— START —

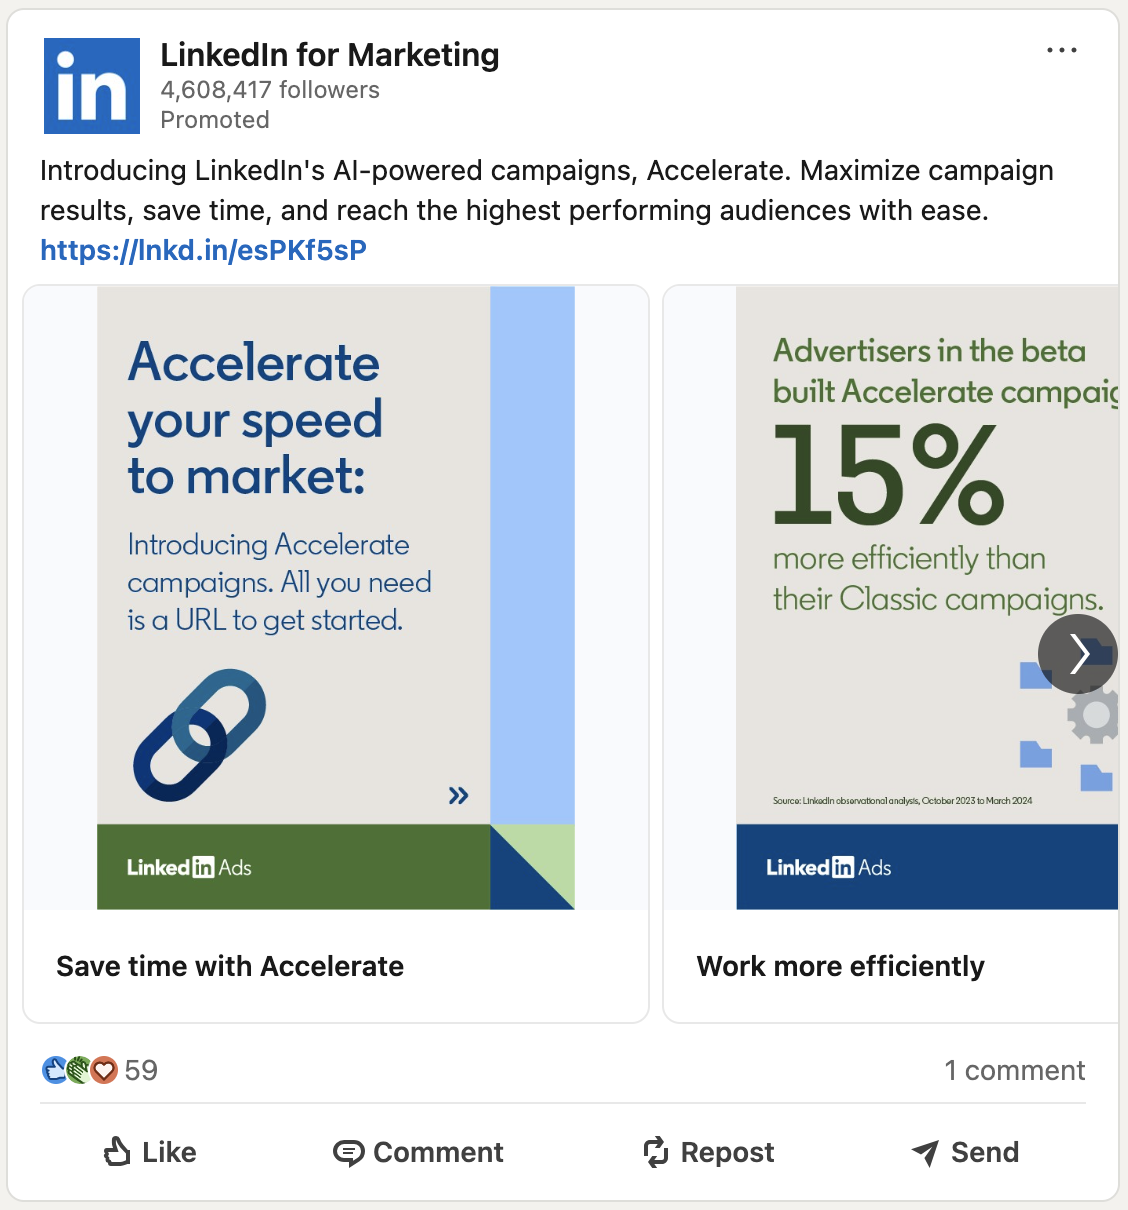
Task: Click the Repost arrows icon
Action: point(655,1152)
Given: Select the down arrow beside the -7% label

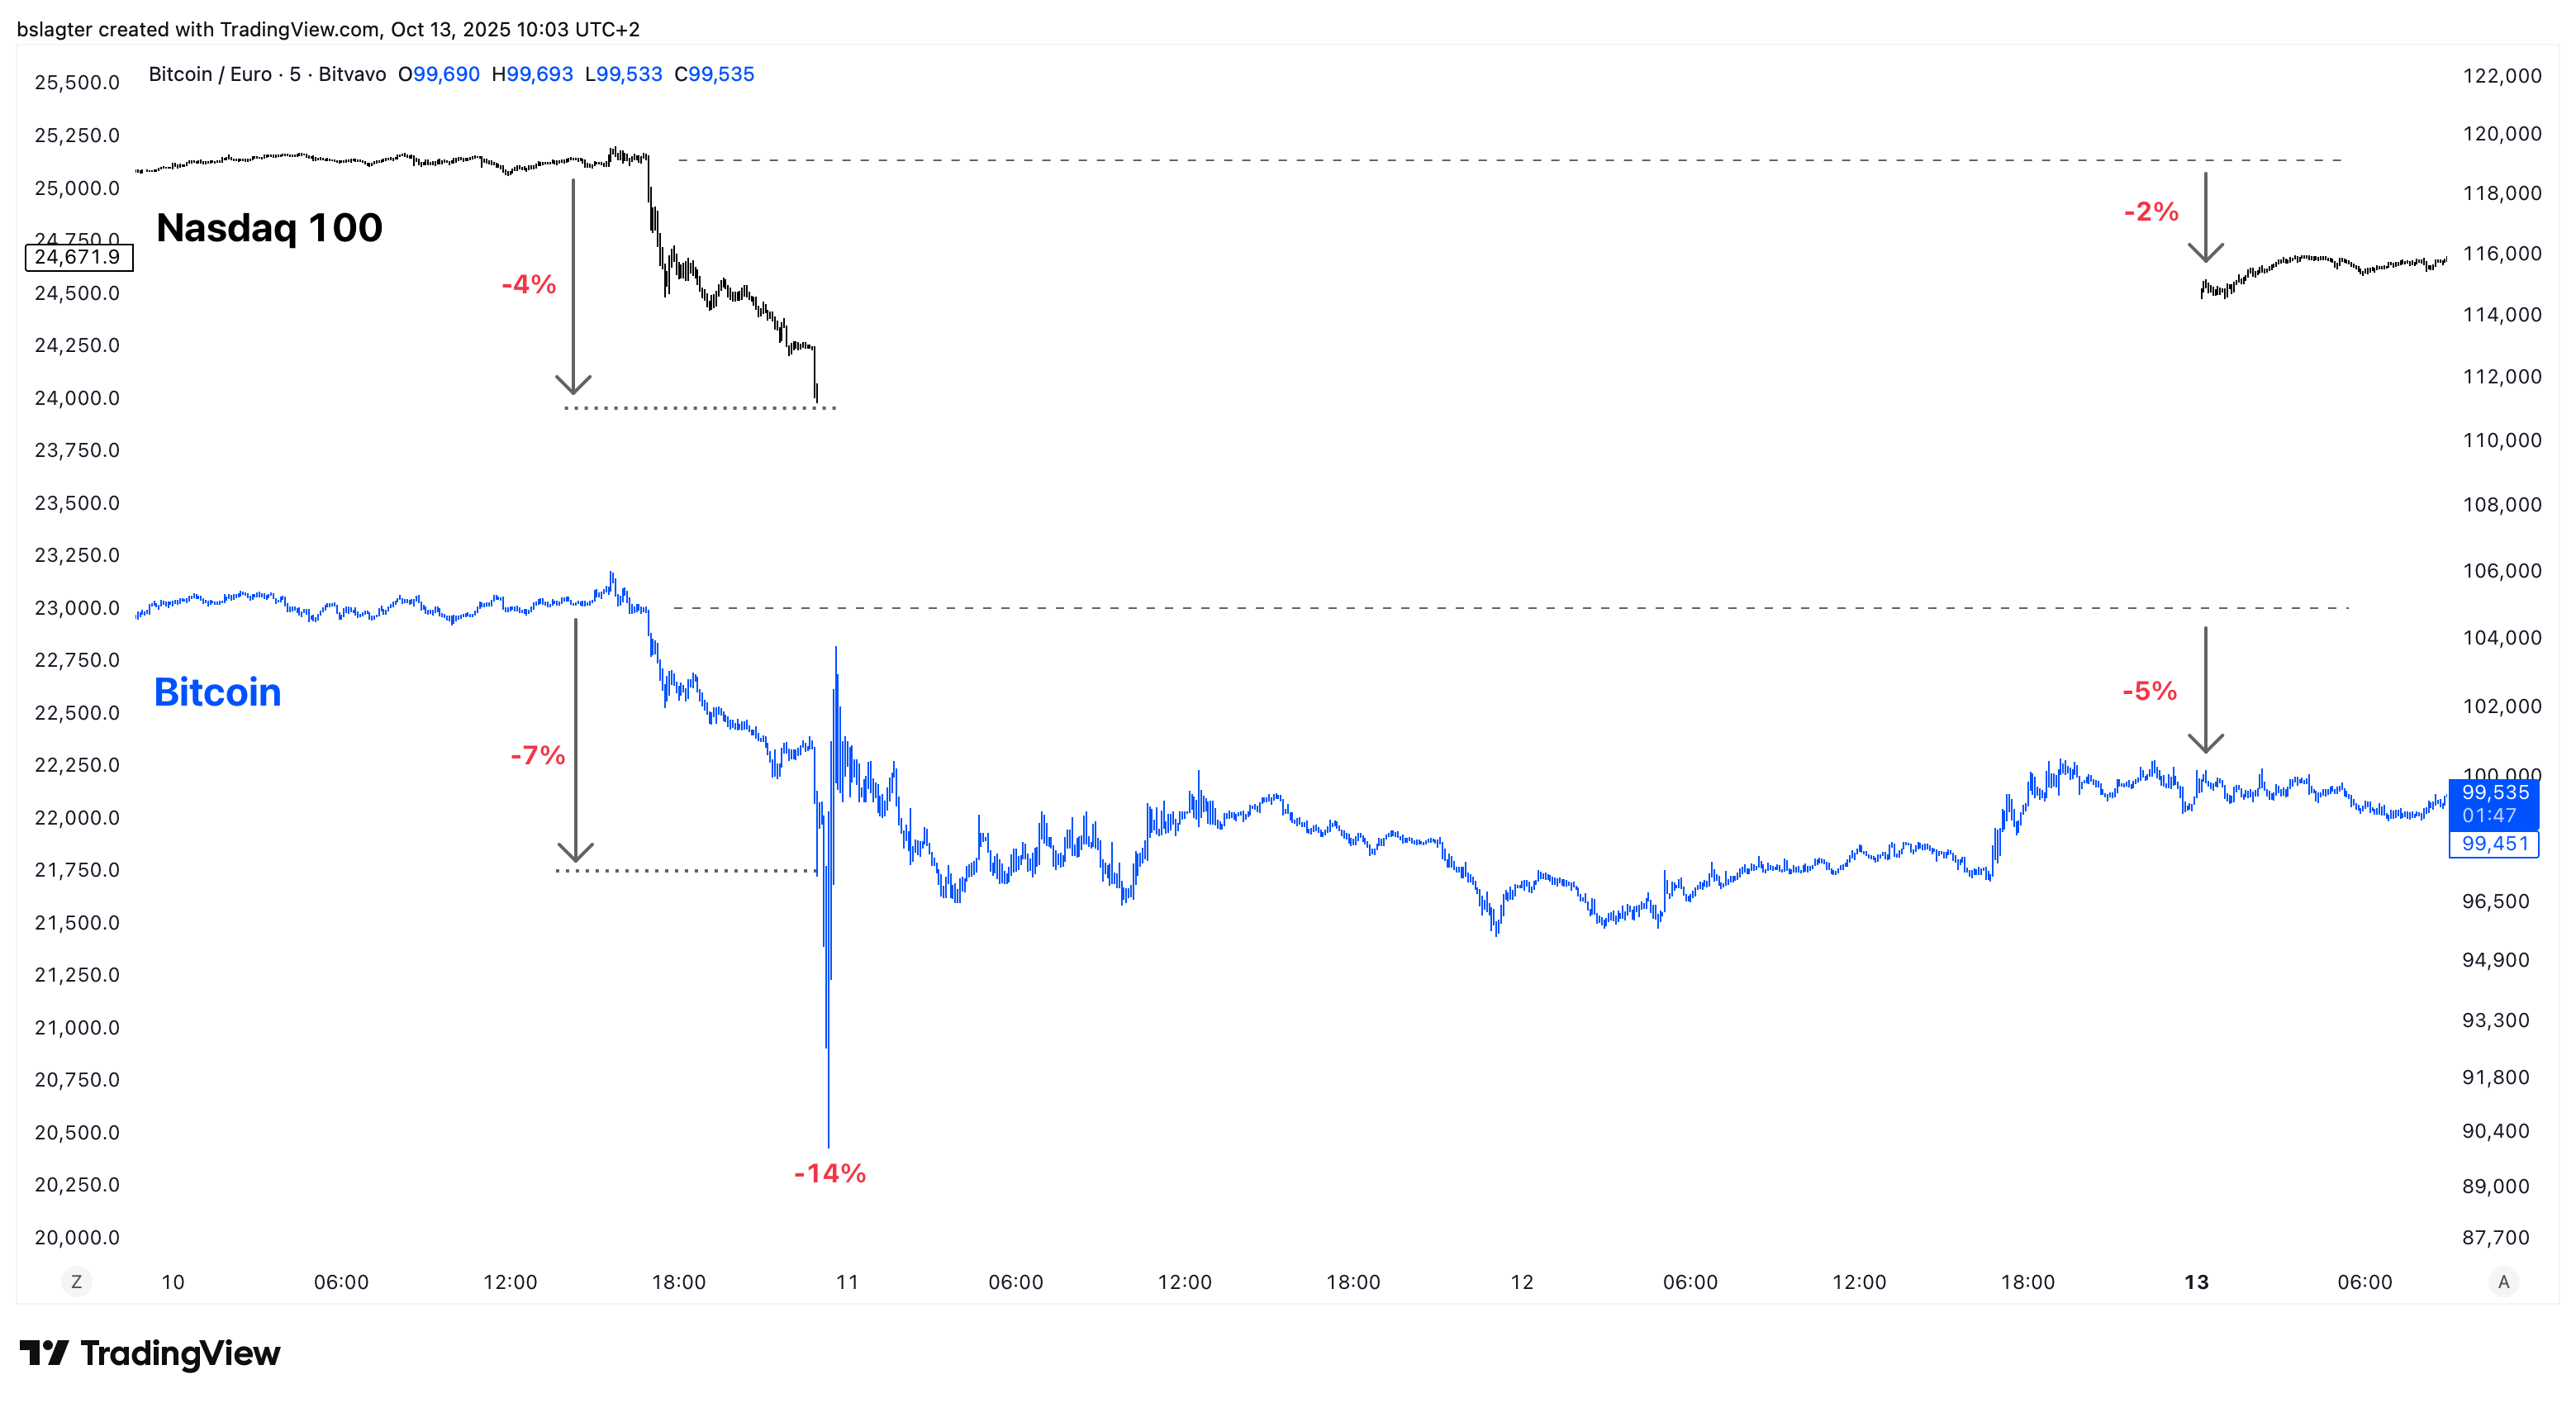Looking at the screenshot, I should [576, 740].
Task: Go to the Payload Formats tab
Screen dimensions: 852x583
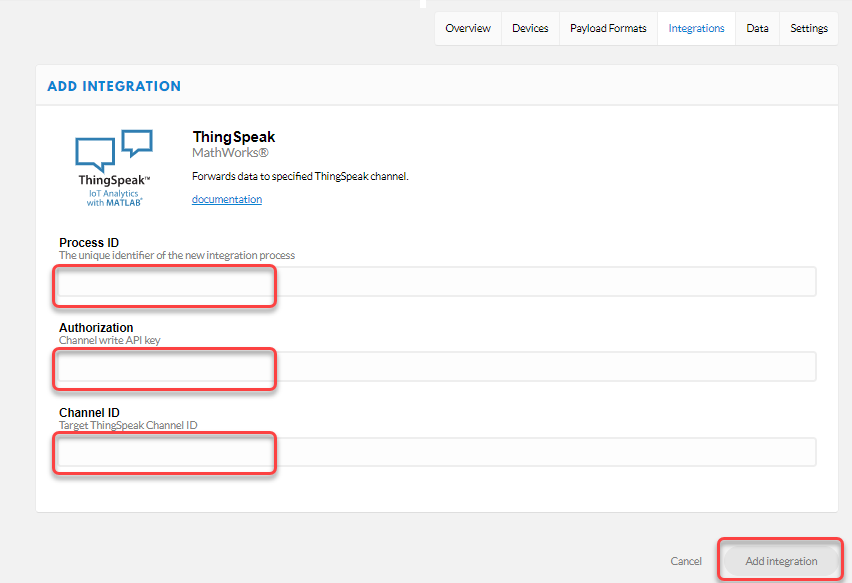Action: (608, 28)
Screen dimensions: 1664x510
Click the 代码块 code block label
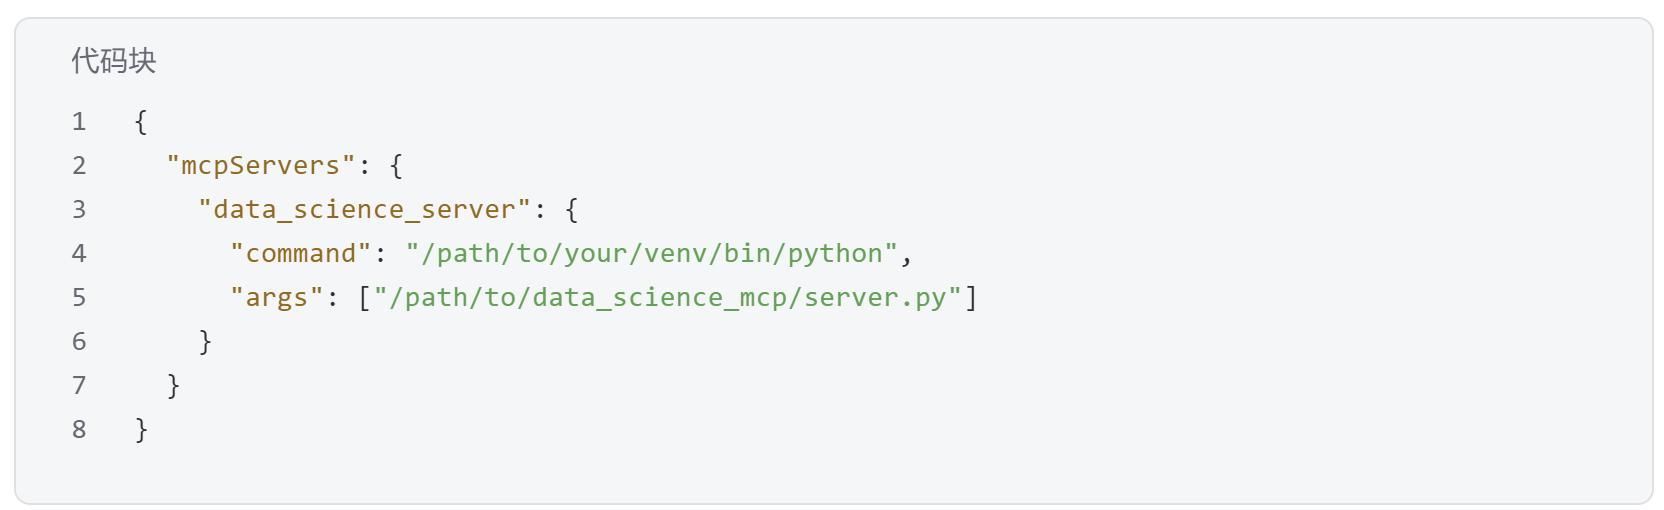click(x=114, y=61)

— END —

_Task details_
Could you quote the records word for word, starting at the line containing "Given: Select the" and continuing through the end of the records, with the pictures omitted?

_Task result_
Given: Select the down arrow beside the -7% label

Looking at the screenshot, I should [576, 740].
Task: Go to the Payload Formats tab
Screen dimensions: 852x583
Action: (608, 28)
Screen dimensions: 1664x510
Click the 代码块 code block label
click(x=114, y=61)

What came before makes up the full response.